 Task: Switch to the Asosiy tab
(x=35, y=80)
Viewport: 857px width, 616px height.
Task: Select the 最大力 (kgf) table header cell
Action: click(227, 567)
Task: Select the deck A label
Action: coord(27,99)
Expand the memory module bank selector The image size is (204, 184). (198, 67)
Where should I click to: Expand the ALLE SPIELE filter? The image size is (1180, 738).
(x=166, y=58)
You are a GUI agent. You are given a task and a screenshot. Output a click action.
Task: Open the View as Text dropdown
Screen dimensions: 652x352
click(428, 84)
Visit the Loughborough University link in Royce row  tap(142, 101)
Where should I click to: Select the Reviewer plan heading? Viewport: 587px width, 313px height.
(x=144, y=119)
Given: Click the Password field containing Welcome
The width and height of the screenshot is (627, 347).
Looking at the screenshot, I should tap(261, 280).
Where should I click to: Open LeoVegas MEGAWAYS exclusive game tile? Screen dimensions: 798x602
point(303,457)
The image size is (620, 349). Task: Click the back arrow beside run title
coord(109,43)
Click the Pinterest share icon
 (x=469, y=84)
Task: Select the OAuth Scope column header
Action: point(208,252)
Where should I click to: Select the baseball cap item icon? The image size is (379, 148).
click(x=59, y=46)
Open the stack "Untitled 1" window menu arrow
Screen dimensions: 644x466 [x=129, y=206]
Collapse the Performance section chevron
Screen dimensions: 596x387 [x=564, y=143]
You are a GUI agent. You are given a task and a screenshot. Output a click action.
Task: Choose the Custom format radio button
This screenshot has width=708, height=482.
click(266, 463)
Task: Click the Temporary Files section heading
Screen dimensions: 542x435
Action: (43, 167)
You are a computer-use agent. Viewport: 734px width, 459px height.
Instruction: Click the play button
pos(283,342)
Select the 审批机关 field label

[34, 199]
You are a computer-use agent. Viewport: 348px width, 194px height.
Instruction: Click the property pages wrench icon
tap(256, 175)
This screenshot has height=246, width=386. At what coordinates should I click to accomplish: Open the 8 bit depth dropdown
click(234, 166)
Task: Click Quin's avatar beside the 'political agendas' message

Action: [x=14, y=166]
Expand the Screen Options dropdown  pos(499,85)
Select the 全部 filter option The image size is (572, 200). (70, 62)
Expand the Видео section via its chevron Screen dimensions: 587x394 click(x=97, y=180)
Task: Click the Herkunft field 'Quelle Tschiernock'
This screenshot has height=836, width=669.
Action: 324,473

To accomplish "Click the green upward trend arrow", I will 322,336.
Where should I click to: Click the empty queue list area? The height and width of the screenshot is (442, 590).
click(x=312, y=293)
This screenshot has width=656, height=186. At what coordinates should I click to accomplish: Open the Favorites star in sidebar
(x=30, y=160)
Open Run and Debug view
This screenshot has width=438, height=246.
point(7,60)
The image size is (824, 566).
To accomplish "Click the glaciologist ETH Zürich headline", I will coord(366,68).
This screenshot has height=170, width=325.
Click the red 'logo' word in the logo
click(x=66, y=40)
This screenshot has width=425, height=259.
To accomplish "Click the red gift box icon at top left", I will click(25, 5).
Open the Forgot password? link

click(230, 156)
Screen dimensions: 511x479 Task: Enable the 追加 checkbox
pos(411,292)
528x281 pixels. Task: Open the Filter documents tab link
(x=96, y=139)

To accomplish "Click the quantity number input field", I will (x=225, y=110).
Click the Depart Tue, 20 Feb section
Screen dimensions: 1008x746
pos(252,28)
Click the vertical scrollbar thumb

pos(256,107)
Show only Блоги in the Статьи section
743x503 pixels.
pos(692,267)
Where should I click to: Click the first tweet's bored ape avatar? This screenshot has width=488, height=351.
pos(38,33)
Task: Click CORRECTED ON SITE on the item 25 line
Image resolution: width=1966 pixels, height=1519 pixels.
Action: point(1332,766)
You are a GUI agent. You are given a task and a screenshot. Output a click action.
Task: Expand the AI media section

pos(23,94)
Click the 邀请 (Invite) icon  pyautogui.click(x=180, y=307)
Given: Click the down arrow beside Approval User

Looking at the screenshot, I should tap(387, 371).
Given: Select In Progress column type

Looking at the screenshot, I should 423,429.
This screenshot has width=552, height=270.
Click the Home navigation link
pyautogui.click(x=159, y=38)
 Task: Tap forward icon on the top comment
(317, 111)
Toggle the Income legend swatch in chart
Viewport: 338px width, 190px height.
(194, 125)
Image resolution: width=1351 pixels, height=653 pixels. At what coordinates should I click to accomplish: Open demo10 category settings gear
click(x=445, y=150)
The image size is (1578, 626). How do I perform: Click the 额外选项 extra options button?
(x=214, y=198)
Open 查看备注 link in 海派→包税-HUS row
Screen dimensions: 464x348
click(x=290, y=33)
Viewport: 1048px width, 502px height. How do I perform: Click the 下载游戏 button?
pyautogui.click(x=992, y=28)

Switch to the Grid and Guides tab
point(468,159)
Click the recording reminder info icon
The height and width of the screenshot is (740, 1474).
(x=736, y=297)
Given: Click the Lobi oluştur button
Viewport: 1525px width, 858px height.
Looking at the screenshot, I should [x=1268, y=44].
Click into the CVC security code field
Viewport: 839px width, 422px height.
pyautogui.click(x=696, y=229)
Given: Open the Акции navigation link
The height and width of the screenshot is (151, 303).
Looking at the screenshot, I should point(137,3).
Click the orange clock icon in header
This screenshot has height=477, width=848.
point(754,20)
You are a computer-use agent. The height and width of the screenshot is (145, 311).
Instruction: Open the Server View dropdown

########

**Aim of the exercise**: Search the data for "Task: Tap forward icon on the top comment". Beginning with that line, set down every line through the last exactly.

**Answer**:
 Task: Tap forward icon on the top comment
(317, 111)
Toggle the Income legend swatch in chart
Viewport: 338px width, 190px height.
(194, 125)
Image resolution: width=1351 pixels, height=653 pixels. At what coordinates should I click to accomplish: Open demo10 category settings gear
click(x=445, y=150)
The image size is (1578, 626). How do I perform: Click the 额外选项 extra options button?
(x=214, y=198)
Open 查看备注 link in 海派→包税-HUS row
Screen dimensions: 464x348
click(x=290, y=33)
Viewport: 1048px width, 502px height. How do I perform: Click the 下载游戏 button?
pyautogui.click(x=992, y=28)

Switch to the Grid and Guides tab
point(468,159)
Click the recording reminder info icon
The height and width of the screenshot is (740, 1474).
(x=736, y=297)
Given: Click the Lobi oluştur button
Viewport: 1525px width, 858px height.
Looking at the screenshot, I should [x=1268, y=44].
Click into the CVC security code field
Viewport: 839px width, 422px height.
pyautogui.click(x=696, y=229)
Given: Open the Акции navigation link
The height and width of the screenshot is (151, 303).
Looking at the screenshot, I should point(137,3).
Click the orange clock icon in header
This screenshot has height=477, width=848.
point(754,20)
You are a computer-use agent. The height and width of the screenshot is (145, 311).
Instruction: Open the Server View dropdown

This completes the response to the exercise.